| WORK INSTRUCTIONS |
Copy every one of the records below word for word, keeping each line as it stands.

| RECORDS FOR THE TASK |
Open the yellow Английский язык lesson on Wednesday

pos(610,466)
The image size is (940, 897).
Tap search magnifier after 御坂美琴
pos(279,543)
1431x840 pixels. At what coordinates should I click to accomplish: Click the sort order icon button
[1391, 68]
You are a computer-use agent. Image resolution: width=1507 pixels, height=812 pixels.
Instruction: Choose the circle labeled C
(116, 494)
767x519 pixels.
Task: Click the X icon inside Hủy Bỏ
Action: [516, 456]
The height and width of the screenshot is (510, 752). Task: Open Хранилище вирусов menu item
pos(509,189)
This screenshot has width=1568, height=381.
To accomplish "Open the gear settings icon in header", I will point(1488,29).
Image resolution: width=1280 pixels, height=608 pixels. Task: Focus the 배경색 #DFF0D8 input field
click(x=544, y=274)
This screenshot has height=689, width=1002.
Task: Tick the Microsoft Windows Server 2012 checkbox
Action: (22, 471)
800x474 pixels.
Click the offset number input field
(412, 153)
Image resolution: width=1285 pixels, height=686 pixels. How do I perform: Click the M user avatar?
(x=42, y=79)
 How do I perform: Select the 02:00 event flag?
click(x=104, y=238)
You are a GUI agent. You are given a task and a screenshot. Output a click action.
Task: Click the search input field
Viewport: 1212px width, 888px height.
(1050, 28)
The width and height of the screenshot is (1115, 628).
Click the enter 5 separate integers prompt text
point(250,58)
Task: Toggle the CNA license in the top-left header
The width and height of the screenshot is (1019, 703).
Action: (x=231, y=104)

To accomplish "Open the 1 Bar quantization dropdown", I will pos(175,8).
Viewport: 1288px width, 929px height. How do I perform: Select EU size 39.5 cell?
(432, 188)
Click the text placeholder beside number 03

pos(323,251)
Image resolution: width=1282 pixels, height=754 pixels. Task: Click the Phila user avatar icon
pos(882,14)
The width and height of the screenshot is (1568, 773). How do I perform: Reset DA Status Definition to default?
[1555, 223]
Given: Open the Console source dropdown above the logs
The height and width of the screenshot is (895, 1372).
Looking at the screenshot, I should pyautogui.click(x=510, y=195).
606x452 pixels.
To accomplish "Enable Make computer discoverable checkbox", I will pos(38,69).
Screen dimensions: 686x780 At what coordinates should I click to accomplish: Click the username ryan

| ANSWER TO THIS PROBLEM |
Open the yellow Английский язык lesson on Wednesday

pos(610,466)
The image size is (940, 897).
Tap search magnifier after 御坂美琴
pos(279,543)
1431x840 pixels. At what coordinates should I click to accomplish: Click the sort order icon button
[1391, 68]
You are a computer-use agent. Image resolution: width=1507 pixels, height=812 pixels.
Instruction: Choose the circle labeled C
(116, 494)
767x519 pixels.
Task: Click the X icon inside Hủy Bỏ
Action: [516, 456]
The height and width of the screenshot is (510, 752). Task: Open Хранилище вирусов menu item
pos(509,189)
This screenshot has width=1568, height=381.
To accomplish "Open the gear settings icon in header", I will point(1488,29).
Image resolution: width=1280 pixels, height=608 pixels. Task: Focus the 배경색 #DFF0D8 input field
click(x=544, y=274)
This screenshot has height=689, width=1002.
Task: Tick the Microsoft Windows Server 2012 checkbox
Action: (22, 471)
800x474 pixels.
Click the offset number input field
(412, 153)
Image resolution: width=1285 pixels, height=686 pixels. How do I perform: Click the M user avatar?
(x=42, y=79)
 How do I perform: Select the 02:00 event flag?
click(x=104, y=238)
You are a GUI agent. You are given a task and a screenshot. Output a click action.
Task: Click the search input field
Viewport: 1212px width, 888px height.
(1050, 28)
The width and height of the screenshot is (1115, 628).
Click the enter 5 separate integers prompt text
point(250,58)
Task: Toggle the CNA license in the top-left header
The width and height of the screenshot is (1019, 703).
Action: (x=231, y=104)

To accomplish "Open the 1 Bar quantization dropdown", I will pos(175,8).
Viewport: 1288px width, 929px height. How do I perform: Select EU size 39.5 cell?
(432, 188)
Click the text placeholder beside number 03

pos(323,251)
Image resolution: width=1282 pixels, height=754 pixels. Task: Click the Phila user avatar icon
pos(882,14)
The width and height of the screenshot is (1568, 773). How do I perform: Reset DA Status Definition to default?
[1555, 223]
Given: Open the Console source dropdown above the logs
The height and width of the screenshot is (895, 1372).
Looking at the screenshot, I should pyautogui.click(x=510, y=195).
606x452 pixels.
To accomplish "Enable Make computer discoverable checkbox", I will pos(38,69).
Screen dimensions: 686x780 At what coordinates should I click to accomplish: Click the username ryan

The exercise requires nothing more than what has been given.